RECORDS FOR THIS EXERCISE: Begin

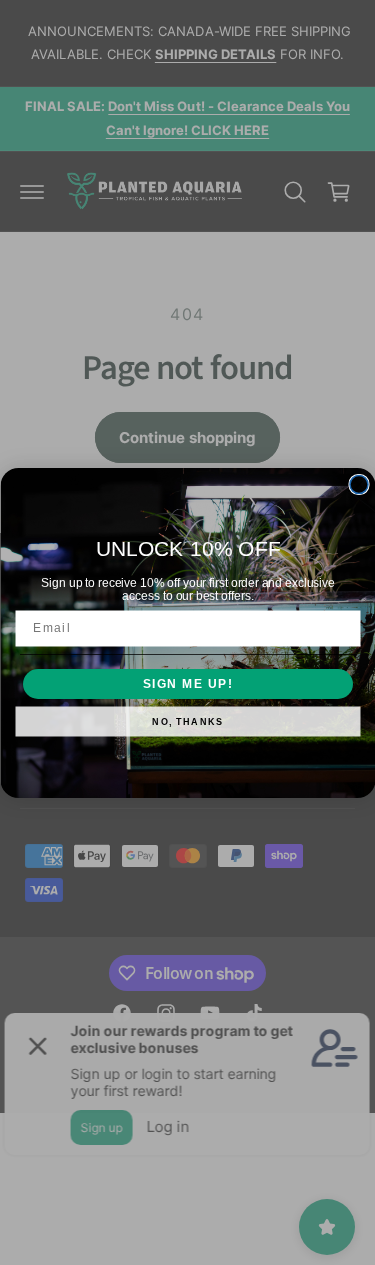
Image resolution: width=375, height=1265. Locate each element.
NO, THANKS (187, 721)
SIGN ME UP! (187, 683)
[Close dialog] (359, 484)
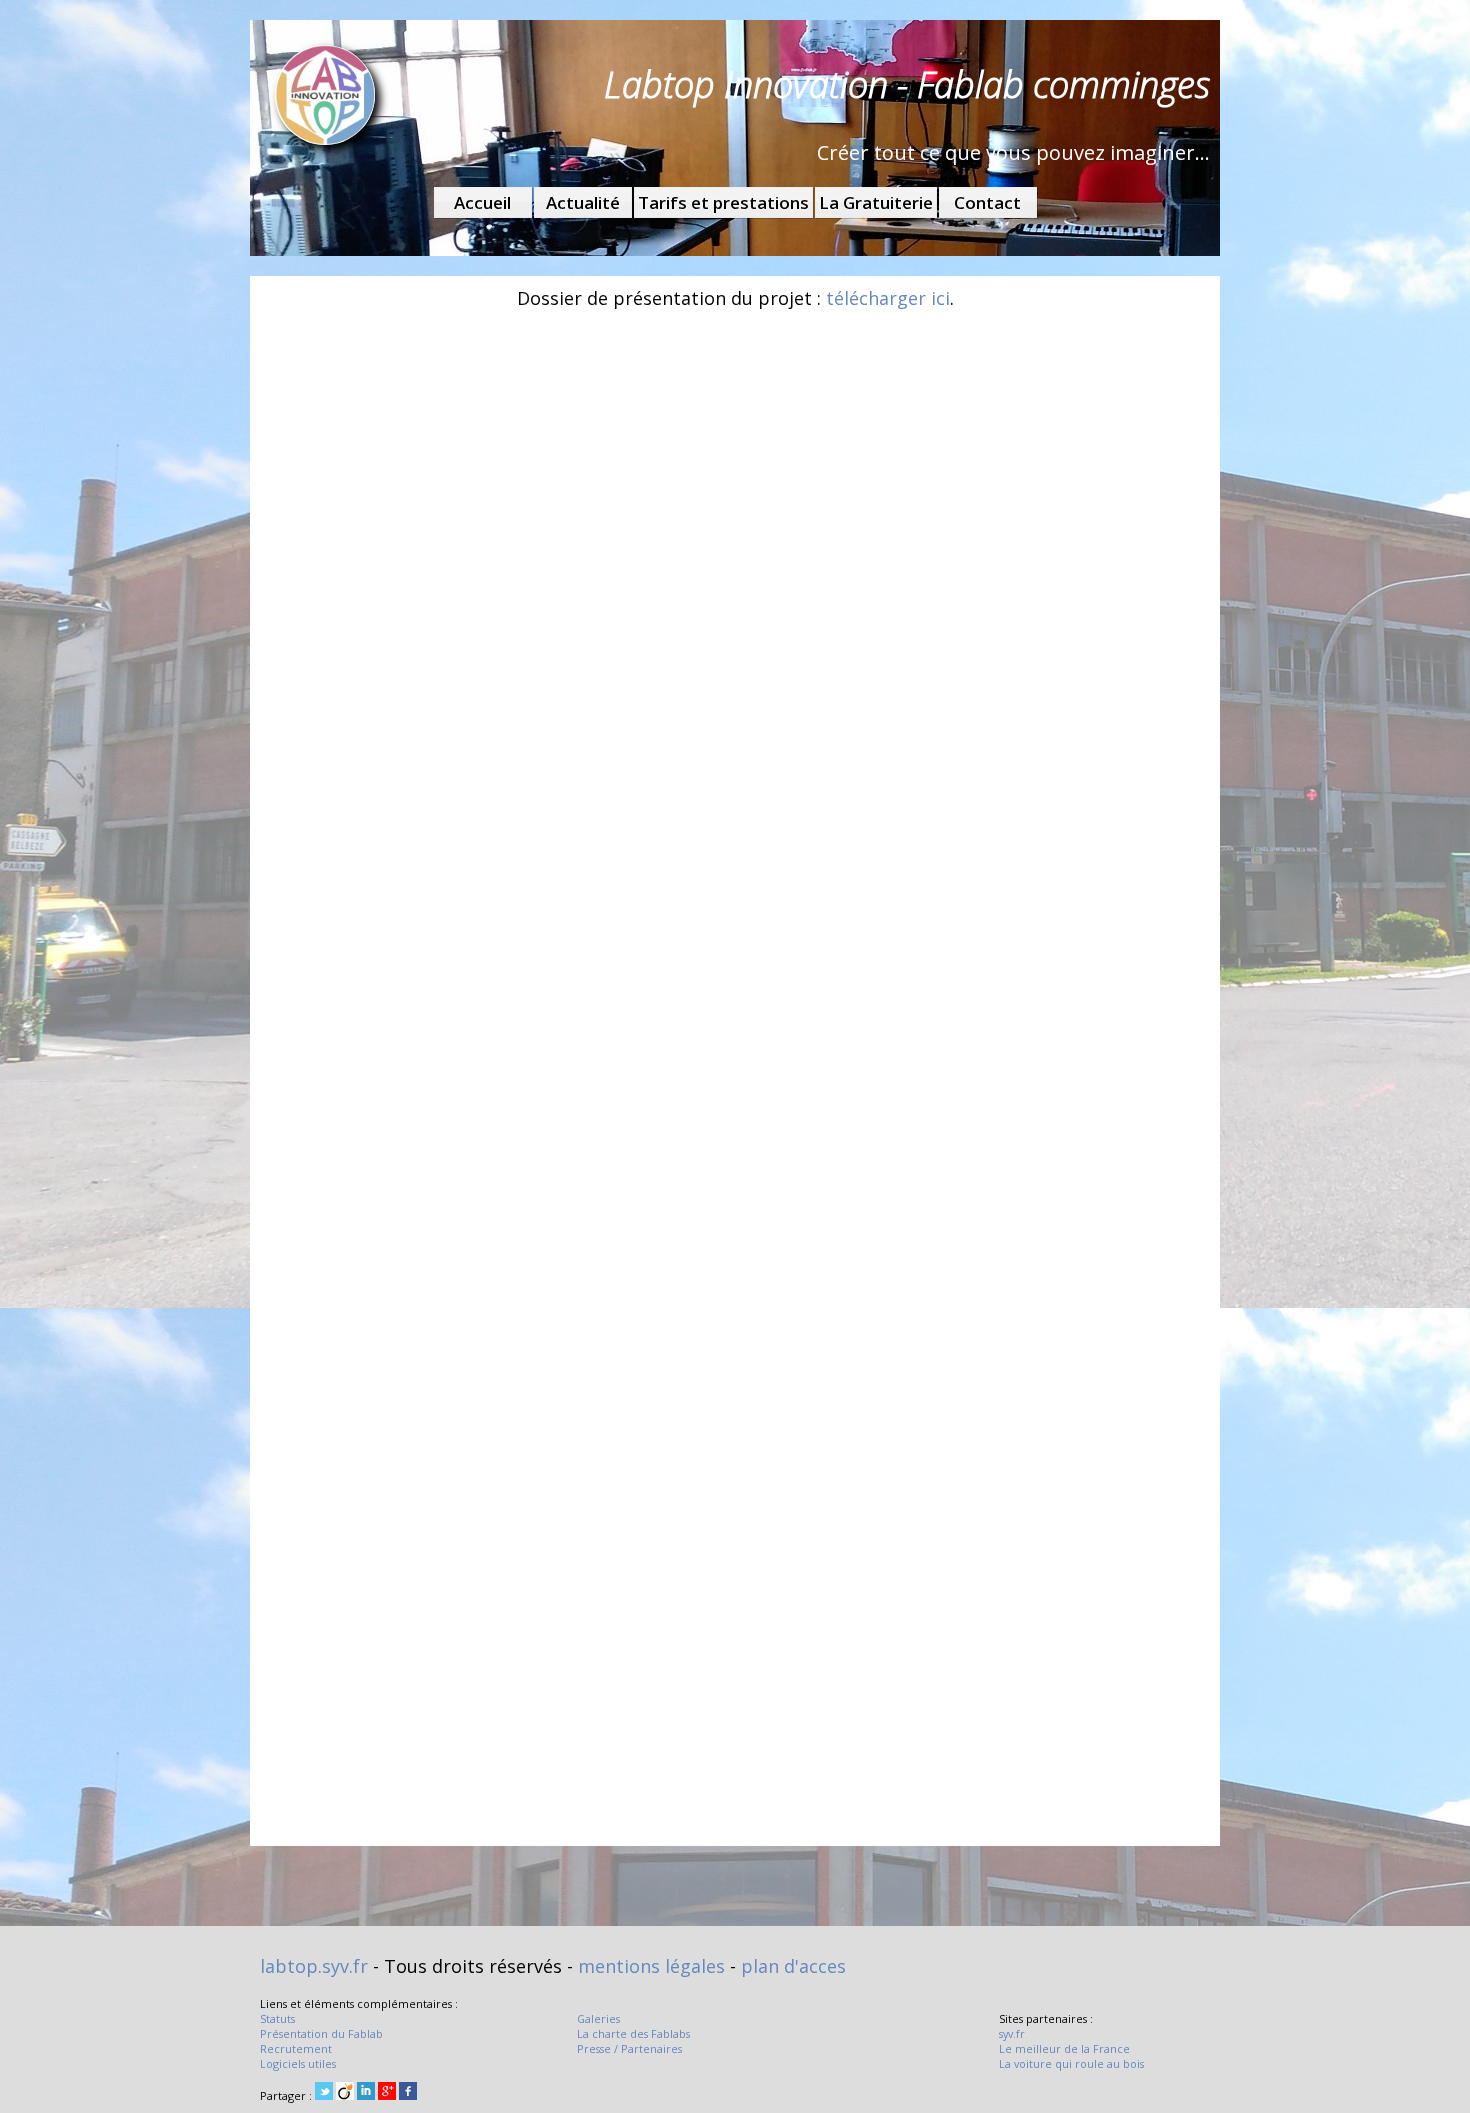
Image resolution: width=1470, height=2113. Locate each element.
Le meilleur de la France (1064, 2048)
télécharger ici (888, 298)
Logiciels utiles (298, 2063)
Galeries (598, 2018)
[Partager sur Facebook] (408, 2092)
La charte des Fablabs (633, 2033)
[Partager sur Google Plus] (387, 2092)
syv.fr (1012, 2033)
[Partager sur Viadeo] (345, 2092)
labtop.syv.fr (314, 1966)
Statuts (277, 2018)
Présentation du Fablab (321, 2033)
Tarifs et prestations (723, 202)
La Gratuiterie (876, 202)
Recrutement (296, 2048)
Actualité (583, 202)
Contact (987, 202)
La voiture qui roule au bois (1071, 2063)
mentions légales (651, 1966)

RECORDS FOR THIS EXERCISE: End

(WHAT TO WORK ON)
Copy out the lines above, from the one holding "Contact (987, 202)" through the final line, with no other lines.

(TASK SOLUTION)
Contact (987, 202)
La voiture qui roule au bois (1071, 2063)
mentions légales (651, 1966)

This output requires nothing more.